# picked up a log splitter



## perry (Jan 27, 2013)

Wife found a log splitter on the school garage sale web page. people were moving and only asking $100 . said everthing worked last year but needs carb work. 
this thing is a monster. 6ft wide and 10ft long. the ram is huge on it. guy said it would split anything.
 been after a splitter for a long time and could not pass this one up for the price.

what do you think of the chain drive ?. should i convert to a belt ?. going to build a cover over it for sure.


----------



## Gasifier (Jan 27, 2013)

Wow.  What a price. For someone handy like you perry you may have a great splitter there.  Dat a big un. Good luck and let us know how you make out. I don't see any need in changing that chain drive. But you will see shortly how good it works.


----------



## aussiedog3 (Jan 27, 2013)

SCORE!


----------



## MasterMech (Jan 28, 2013)

perry said:


> what do you think of the chain drive ?. should i convert to a belt ?.​


 
Yes, ASAP. Wonder why it's geared down? (Pump sprocket is bigger than the engine sprocket.) Might be worth tracking down the specs on the pump and seeing if it can go 1:1 with the engine.

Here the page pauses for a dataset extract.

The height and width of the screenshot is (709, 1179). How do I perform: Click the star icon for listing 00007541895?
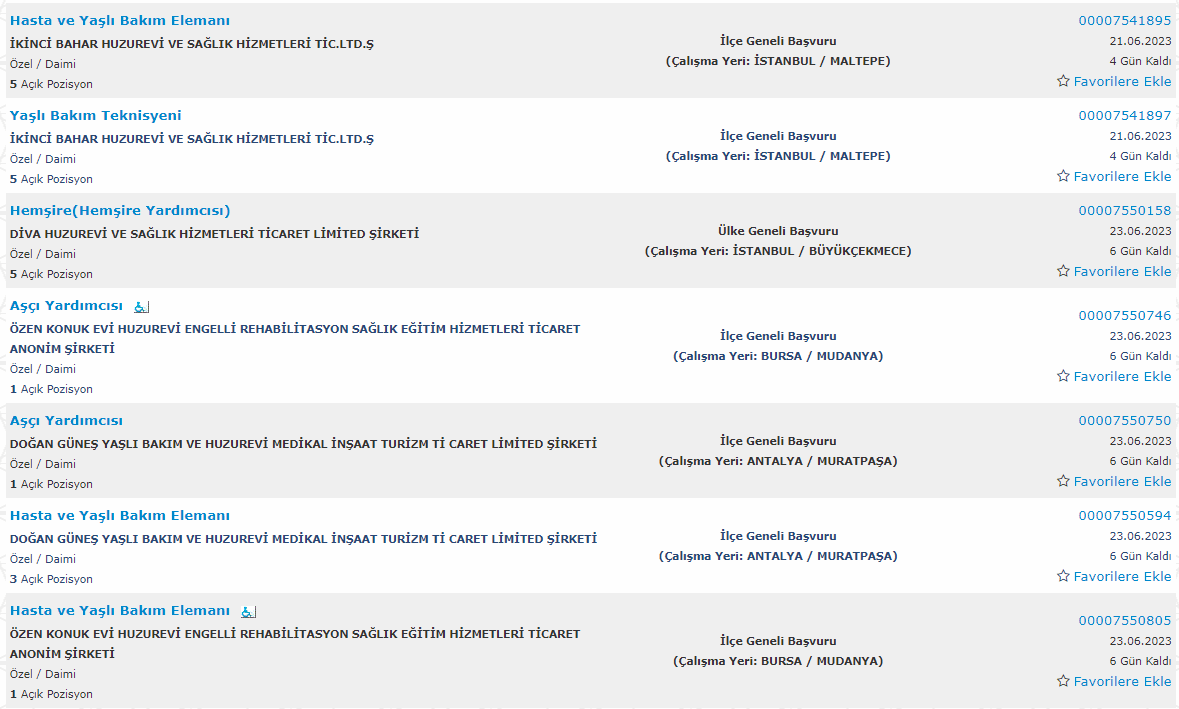pyautogui.click(x=1063, y=80)
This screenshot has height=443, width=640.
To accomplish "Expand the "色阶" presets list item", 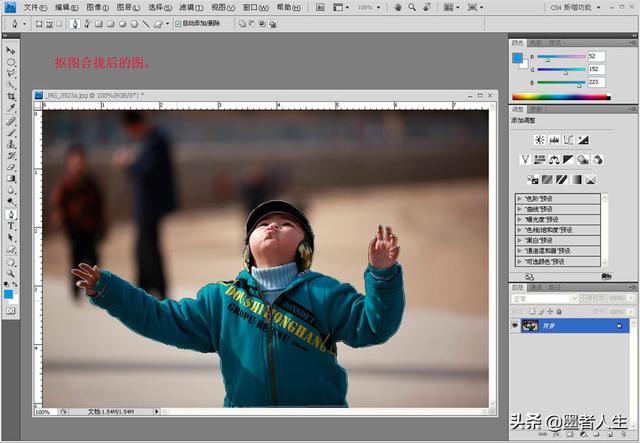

Looks like they used some standard plumbing fittings for the hydraulics too. Might want to see about losing those along with checking the condition of the hoses.

And I'd replace the wheels/tires with standard trailer tires.

Looks to be a beast indeed. Tough old Briggs on there!


----------



## loadstarken (Jan 28, 2013)

Congrats!
That thing is a beast!


----------



## mywaynow (Jan 28, 2013)

Must have been an interesting ride home with those tires!!


----------



## BobUrban (Jan 28, 2013)

That tire is fine - it's only flat on one side 

Awesome score!!  If your wife finds another PM me LOL.  Honestly you got a great deal and a few tweeks should provide and awesome tool.  I will 2nd your choice to cover that chain for sure.  Like everything in wood work - splitters are not real forgiving on flesh!!


----------



## perry (Jan 28, 2013)

mywaynow said:


> Must have been an interesting ride home with those tires!!


 
thankfully my buddy is manager at a  wrecker service and picked it up with a flat bed for me  .


----------



## HeatsTwice (Jan 28, 2013)

Yea great score! One other thing to consider is that black spot on the cylender. It looks like the engine exhaust is spuing on it and since the hydro fluid is already going to be hot, adding more heat to the mix may wear out the inner seals more quickly. That cylender is not the type you can easily break apart and replace them. A new one will cost about $250 if memory serves. Just a thought.


----------



## BobUrban (Jan 28, 2013)

Good eye HT - adding a simple heat shield is not a bad idea!!


----------



## perry (Jan 28, 2013)

yes the muffler is going to be dealt with. if this engine gives me fits i have a nice running old cast iron 10hp briggs sitting on the shelf with electric start.


----------



## HeatsTwice (Jan 28, 2013)

BobUrban said:


> Good eye HT - adding a simple heat shield is not a bad idea!!


 
Good idea. On my Honda engines, I've noticed that the exhaust exit direction can be changed by unbolting the deflector and changing the possition. But like you said, if you just mount your own, it may be easier than trying to unbolt a bunch of rusty old screws which could snap off when you try it.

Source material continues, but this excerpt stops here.